Friday, August 27, 2010

The Full Face Ballot "Requirement" Rears Its Ugly Head Again?

On Monday night, the New York City Charter Revision Commission heard public testimony before it voted to place two proposals on November’s ballot. The final 2010 ballot questions are available here.

One element of the Commission’s decision that sparked considerable discontent was the way in which the Commission lumped the proposed changes into just two ballot questions. Several private citizens who testified earlier in the evening urged the Commission to separate the issues; critics said the format would confuse voters, discourage participation, restrict voters’ options, and possibly result in an inaccurate reflection of public intent. The Commission indicated, however, that the bundling of questions was an unavoidable result of the city’s new electronic voting machines. A Wall Street Journal article quotes Commissioner Hope Cohen expressing her belief that “It's unfortunate” so many issues are being bundled together because, “When you get 10 different subjects bundled together, there is a good possibility that you will like various items and not like various items.”

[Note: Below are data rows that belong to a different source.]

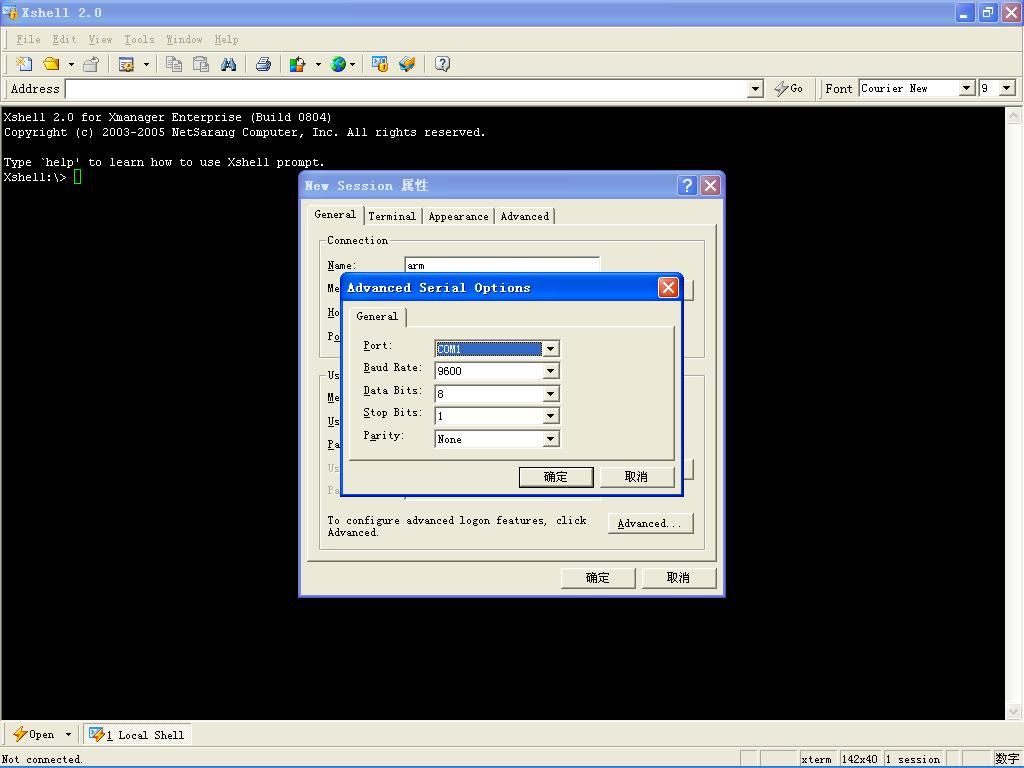1024x768 pixels.
Task: Open the Tools menu
Action: [x=139, y=39]
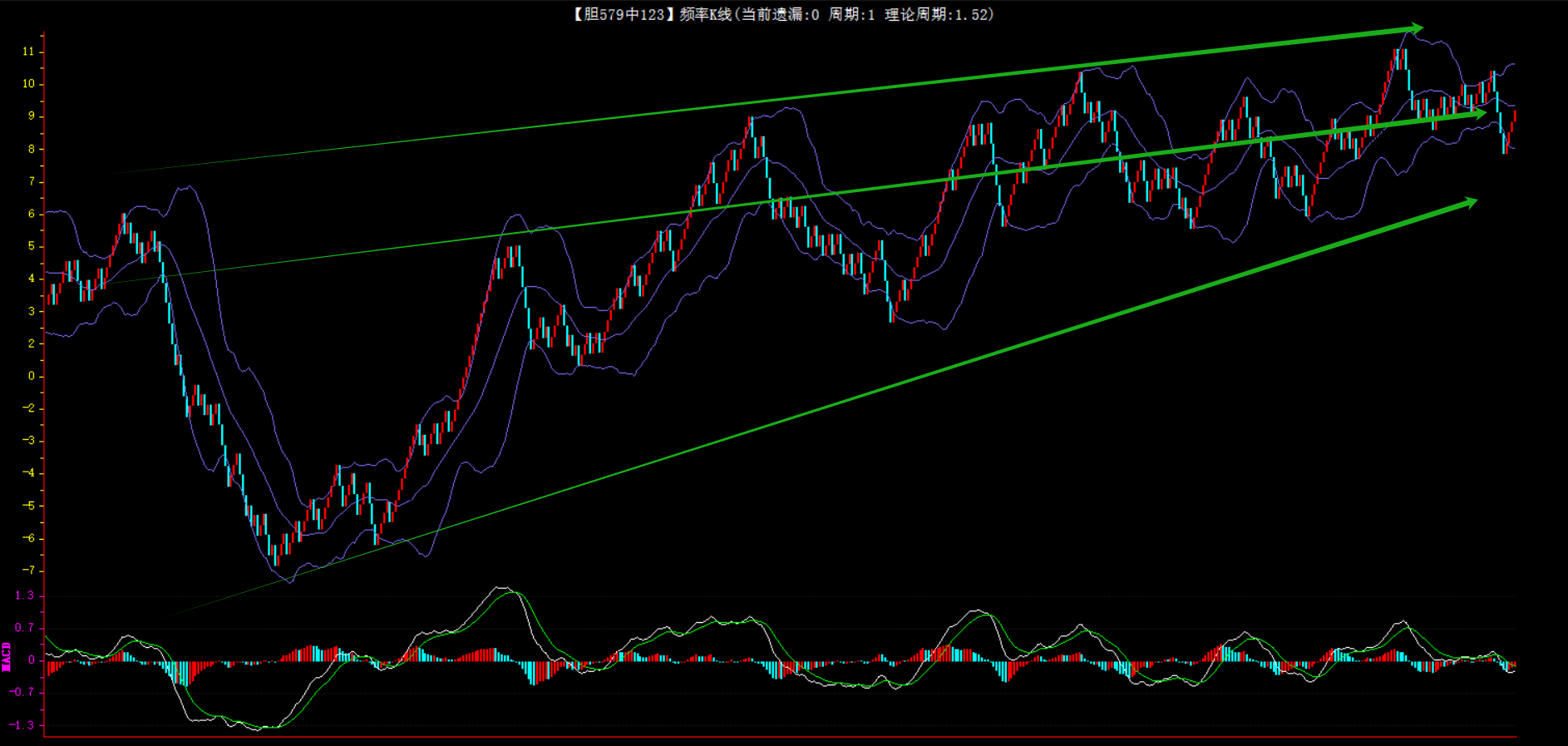Click the 1.3 label on MACD axis

(25, 595)
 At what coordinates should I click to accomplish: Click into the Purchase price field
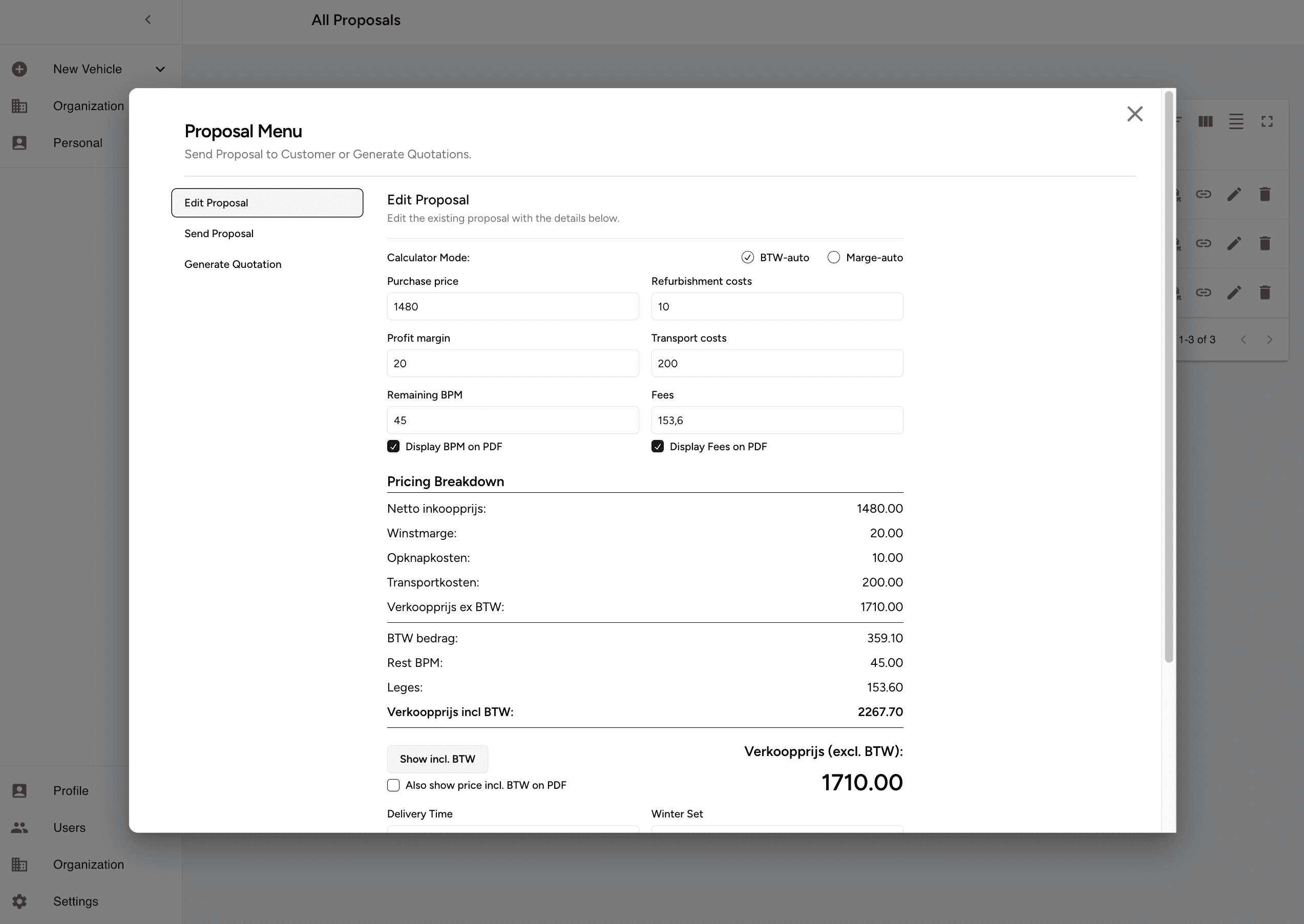513,307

Why are the new voting machines forcing the city to bundle so many issues into just two questions? No one in the press accounts we’ve read has said, but we think we know – it probably has less to do with the new machines, than requirements the State Board put in place for the machines: New York’s “full face ballot requirement,” requires that all contests and questions be placed on a single page. The result is that – unlike with lever machines, which had room for many questions – the Charter Revision Commission must come up with questions that won’t run over to a second page. Breaking up the issues into many questions may make it impossible to meet this requirement.

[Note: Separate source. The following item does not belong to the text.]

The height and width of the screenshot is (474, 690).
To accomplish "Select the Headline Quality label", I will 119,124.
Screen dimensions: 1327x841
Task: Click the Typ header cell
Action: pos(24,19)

We have previously blogged about the requirements of New York’s so-called full-face ballot law, as well as the pitfalls of full-face ballots. In 2005 the Brennan Center analyzed the applicable provisions of New York State election law and provided a legal memorandum urging the State Board of Elections to revise its interpretation of the provision and thereby allow New York State to purchase machines with more flexibility, which would allow for better ballot design and more usable ballots.